#### [SOURCE PASSAGE]
┌──

Large-diameter ABS communication pipes are primarily rigid in structure, with core features centered around "large-diameter flow capacity + high-performance ABS base material + resistance to external pressure when buried." They address the pain points of large-diameter pipes being prone to deformation and lacking sufficient resistance to external pressure through specialized technical optimization, while retaining the core advantages of ABS material for low-voltage protection, ensuring both structural stability for buried installation and refined protection for low-voltage cables.
Using a high-rigidity toughened ABS formula, combined with heavy-duty wall thickness/circumferential reinforcement structure, it achieves large-diameter extrusion molding from dn75 to dn200mm. The regular ring stiffness reaches SN4 and SN8, and some reinforced models can reach SN10, capable of withstanding the static load of soil after burial and the slight dynamic load of municipal roads/park roads. The pipe body remains free from collapse and plastic deformation, solving the industry pain point of easy deformation in ordinary large-diameter ABS pipes.
Still made of pure insulating polymer material, its dielectric strength and volume resistivity meet national standards for low-voltage pipes, effectively isolating stray currents from the soil and external electromagnetic interference, preventing signal crosstalk/attenuation when multiple optical cables/wires are laid in the same pipe; the inner wall is precisely smooth and burr-free, preventing scratching of the outer sheath of optical cables/insulation layer of wires during threading, ensuring the stability of low-voltage transmission.
Toughening agents are added to the formula, achieving a balance between high rigidity and high impact resistance, far superior to large-diameter PVC communication pipes of the same specifications: bumps/compressions during lifting, handling, and laying during construction will not cause cracking or chipping of the pipe body, and it is not easily damaged by compression from hard objects such as stones in the soil after burial. There is no risk of brittle fracture in low-temperature environments in northern regions (-30℃), and its environmental adaptability is far superior to large-diameter PVC pipes.
Continuing the inherent advantage of ABS material's low thermal expansion coefficient, the operating temperature range is -30℃~80℃. When buried underground, it is less affected by diurnal/seasonal changes in soil temperature, preventing pipe shrinkage, bulging, or loose joints. When installed above ground, it avoids high-temperature softening and low-temperature brittleness. Compared to large-diameter PE communication pipes (which have poor rigidity and are prone to sagging and deformation when installed above ground), it is more suitable for both buried and above-ground applications.
The main specifications are dn75, dn90, dn110, dn160, and dn200mm. The large inner diameter allows for the simultaneous laying of multiple communication optical cables and low-voltage main cables in the same pipe (e.g., a dn110 pipe can accommodate 6-8 conventional optical cables), replacing the parallel laying of multiple small-diameter pipes, reducing trench excavation width and pipeline footprint, and improving the efficiency of low-voltage network installation.

└──

#### [DATASET ENTRIES]
┌──

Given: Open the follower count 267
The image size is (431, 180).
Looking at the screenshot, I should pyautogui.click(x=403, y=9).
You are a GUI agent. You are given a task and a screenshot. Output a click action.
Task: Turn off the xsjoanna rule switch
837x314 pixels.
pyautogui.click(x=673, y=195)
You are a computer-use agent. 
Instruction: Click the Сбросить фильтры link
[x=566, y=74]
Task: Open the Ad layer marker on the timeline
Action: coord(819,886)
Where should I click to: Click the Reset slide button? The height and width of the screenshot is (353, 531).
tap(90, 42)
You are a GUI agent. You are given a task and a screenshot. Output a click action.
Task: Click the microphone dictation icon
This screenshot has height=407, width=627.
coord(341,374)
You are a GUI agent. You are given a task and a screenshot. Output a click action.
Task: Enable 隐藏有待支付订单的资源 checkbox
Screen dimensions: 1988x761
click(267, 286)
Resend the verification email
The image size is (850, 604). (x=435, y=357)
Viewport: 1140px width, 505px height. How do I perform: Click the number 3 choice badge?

└──

#### [PROBLEMS TO WORK ON]
a. Answer these questions from the ABS pipe text:
(i) What ring stiffness can some reinforced models reach?
(ii) What is the operating temperature range given?
(iii) How many conventional optical cables can a dn110 pipe hold?
b. Repeat the ABS pipe text word for word. Begin at the words "The main specifications" and stop after "low-voltage network installation.".

#### [SET OF ANSWERS]
a.
(i) SN10
(ii) -30℃~80℃
(iii) 6-8

b.
The main specifications are dn75, dn90, dn110, dn160, and dn200mm. The large inner diameter allows for the simultaneous laying of multiple communication optical cables and low-voltage main cables in the same pipe (e.g., a dn110 pipe can accommodate 6-8 conventional optical cables), replacing the parallel laying of multiple small-diameter pipes, reducing trench excavation width and pipeline footprint, and improving the efficiency of low-voltage network installation.